Um tribunal de recurso islâmico, do estado nigeriano de Katsina, no Norte do país, decidiu ontem adiar até ao dia 25 de Setembro o veredicto sobre o recurso de Amina Lawal de 31 anos, condenada à morte por apedrejamento em Março do ano passado, por ter dado à luz uma criança, cerca de dois anos depois de se ter divorciado.
28 de Agosto de 2003 às 00:00
A LONGA ESPERA DE AMINA
A LONGA ESPERA DE AMINA FOTO: d.r.
Segundo a Lei Islâmica (Sharia), em vigor na maior parte dos estados do Norte,uma mulher divorciada comete adultério se tiver relações sexuais antes de voltar a casar. O suposto pai da criança, um vizinho de Amina negou qualquer envolvimento com ela e foi absolvido.

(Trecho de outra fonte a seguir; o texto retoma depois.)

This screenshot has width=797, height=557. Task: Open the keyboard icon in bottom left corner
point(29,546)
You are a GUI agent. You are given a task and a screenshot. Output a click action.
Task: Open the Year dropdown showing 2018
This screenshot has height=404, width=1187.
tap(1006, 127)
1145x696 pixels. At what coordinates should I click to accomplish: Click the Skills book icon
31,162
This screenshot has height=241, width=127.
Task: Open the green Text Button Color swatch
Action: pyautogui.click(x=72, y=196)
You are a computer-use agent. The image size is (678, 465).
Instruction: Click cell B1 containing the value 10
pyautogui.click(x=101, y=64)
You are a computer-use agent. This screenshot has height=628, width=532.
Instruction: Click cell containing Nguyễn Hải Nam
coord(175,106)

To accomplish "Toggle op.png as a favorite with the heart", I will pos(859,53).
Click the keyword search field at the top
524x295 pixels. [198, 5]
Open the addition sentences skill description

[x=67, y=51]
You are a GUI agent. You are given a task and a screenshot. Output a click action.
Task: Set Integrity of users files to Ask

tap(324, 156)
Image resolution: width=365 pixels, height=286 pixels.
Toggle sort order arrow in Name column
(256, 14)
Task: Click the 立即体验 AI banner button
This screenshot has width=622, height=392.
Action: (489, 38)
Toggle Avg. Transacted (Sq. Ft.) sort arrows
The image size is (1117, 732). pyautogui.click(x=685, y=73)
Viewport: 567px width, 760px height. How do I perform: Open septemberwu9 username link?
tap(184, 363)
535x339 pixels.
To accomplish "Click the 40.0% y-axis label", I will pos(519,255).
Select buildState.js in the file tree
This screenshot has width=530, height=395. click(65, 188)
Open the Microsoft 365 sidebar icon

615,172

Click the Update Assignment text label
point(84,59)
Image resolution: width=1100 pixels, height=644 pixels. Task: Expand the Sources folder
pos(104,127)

Perante uma sala a abarrotar e um forte dispositivo de seguramça, o advogado de defesa de Amina alegou que o tribunal não tinha explicado correctamente em que consistia a Acusação e acrescentou ainda que a criança foi concebida antes da ‘Sharia’ entrar em vigor no estado de Katsina. Depois de escutar a explicação da defesa, o tribunal decidiu então adiar o veredicto do recurso por 29 dias. Refira-se que Amina esteve presente mas em silêncio no tribunal.